Já Simon, no começo do filme, se vê subitamente falido e deprimido. Ao se ver no fundo do poço, precisa aprender a se reerguer. É necessário se impor, se abrir de novo para o que o inspira, se reconectar com pessoas queridas – tudo que parece impossível para ele. Quando seu arco se mistura aos de Carol e Melvin, os três juntos enfrentam seus fantasmas, se ajudando de maneiras diretas e, principalmente, indiretas. Por mais que o cachorro é que tenha iniciado as mudanças em Melvin, é por Carol que elas duram e, aos trancos e barrancos, continuam até o fim. Simon também tem seu papel nisso e ver esses três personagens interagindo, reagindo uns aos outros e às coisas que acontecem com eles, é o grande trunfo do filme. A química do elenco é fora de série e os três atores abrilhantam o já ótimo roteiro.

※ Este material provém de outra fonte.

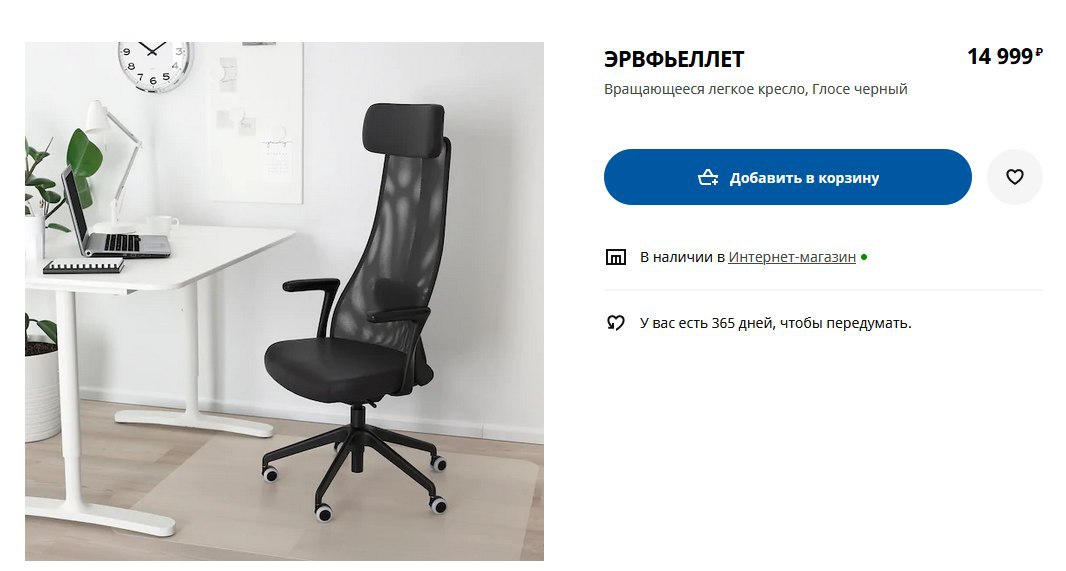Click the В наличии в availability text
This screenshot has height=571, width=1066.
(682, 257)
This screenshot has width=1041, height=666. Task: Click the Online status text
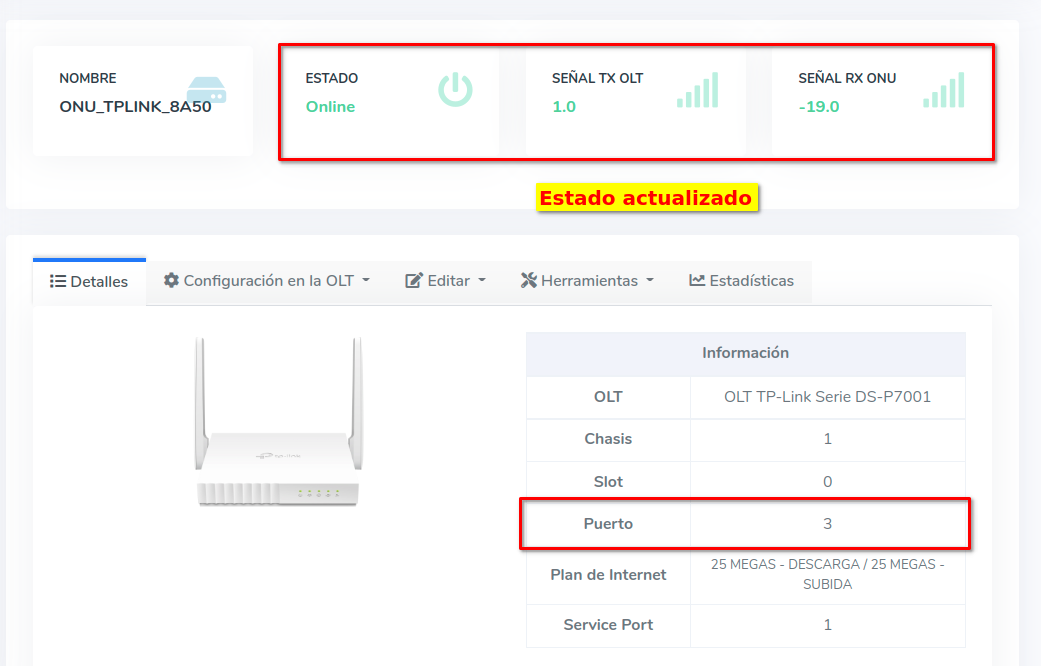pyautogui.click(x=330, y=107)

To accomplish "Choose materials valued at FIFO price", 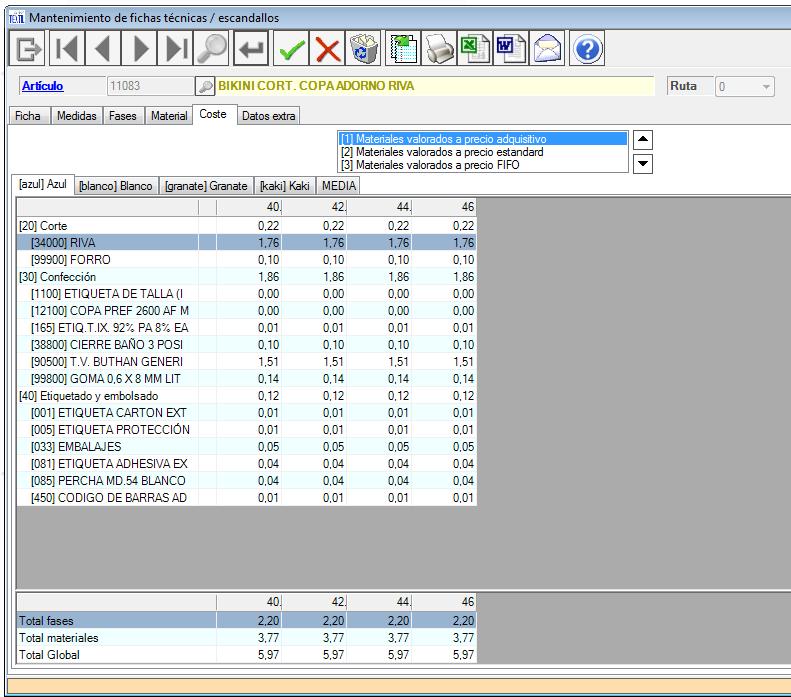I will 430,165.

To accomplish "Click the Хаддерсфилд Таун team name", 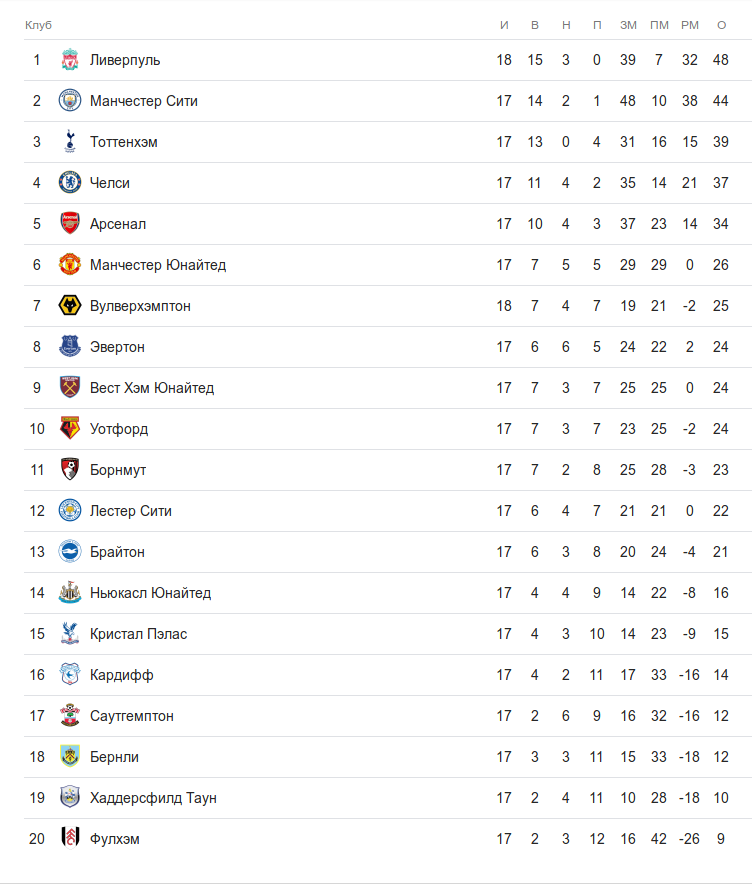I will (x=153, y=798).
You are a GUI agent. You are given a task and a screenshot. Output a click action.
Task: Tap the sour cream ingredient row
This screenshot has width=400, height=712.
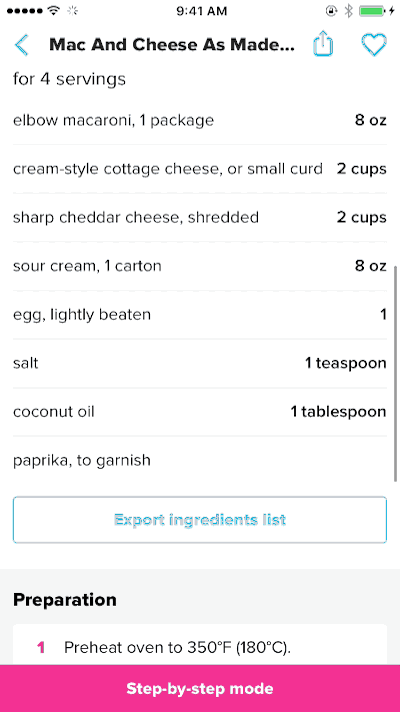[200, 266]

A boa trilha sonora de Hans Zimmer (“O Rei Leão”) ajuda a dar o tom do filme, que tinha tudo para ser um dramalhão, mas é uma comédia sutil que não precisa forçar situações para arrancar risadas. O casamento entre roteiro e a direção funciona maravilhosamente bem, com falas bem escritas e bem colocadas somadas à atuação soberba do elenco. É impossível não se pegar com um sorriso no rosto, com uma mão no coração e a outra em riste torcendo pelos personagens. Sim, até pelo detestável Melvin.

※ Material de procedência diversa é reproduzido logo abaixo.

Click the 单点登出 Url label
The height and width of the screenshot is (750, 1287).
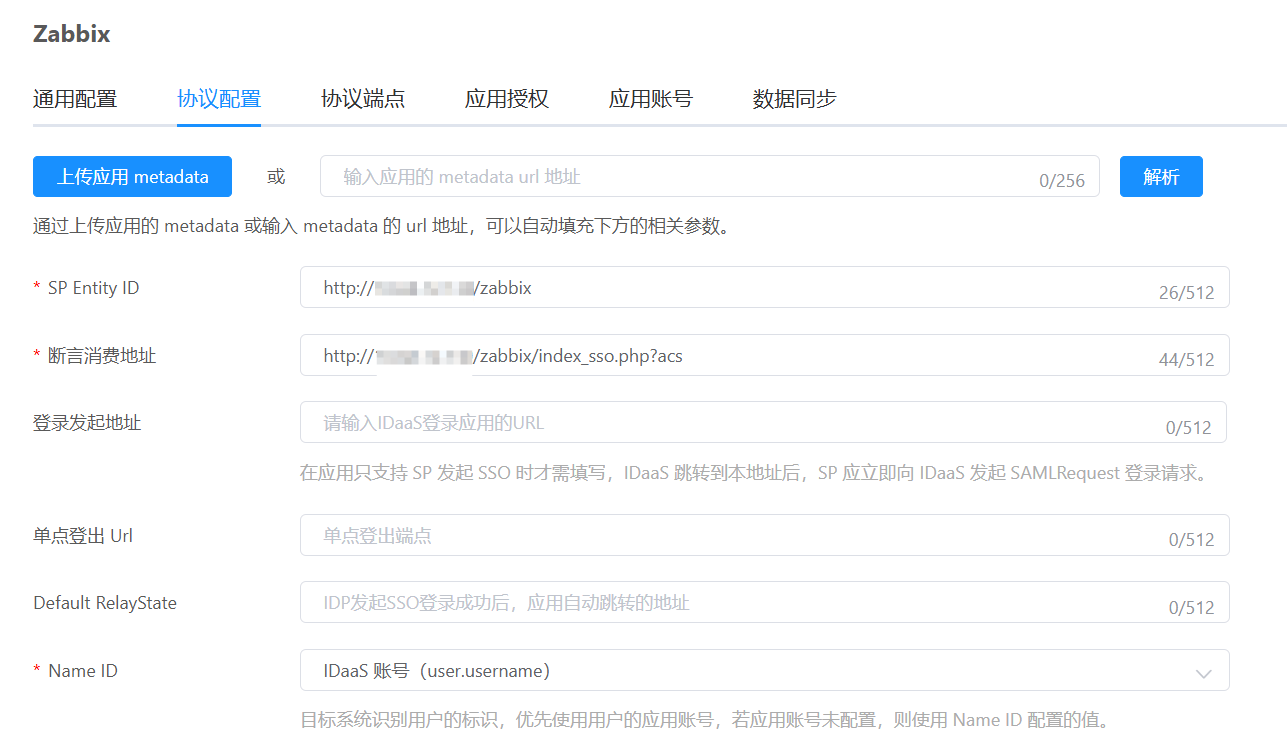[83, 536]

“Melhor É Impossível” é uma obra que retrata as lutas emocionais de três pessoas e suas maneiras de lidar com seus novos sentimentos. Mostra como o poder da compaixão pode melhorar uma pessoa. Trata de mudança, e como elas não são rápidas ou fáceis, mas que cada um de nós tem o poder de despertar algo de bom em outra pessoa e em nós mesmos. É um filme que diz que, apesar de seu título, melhor é possível.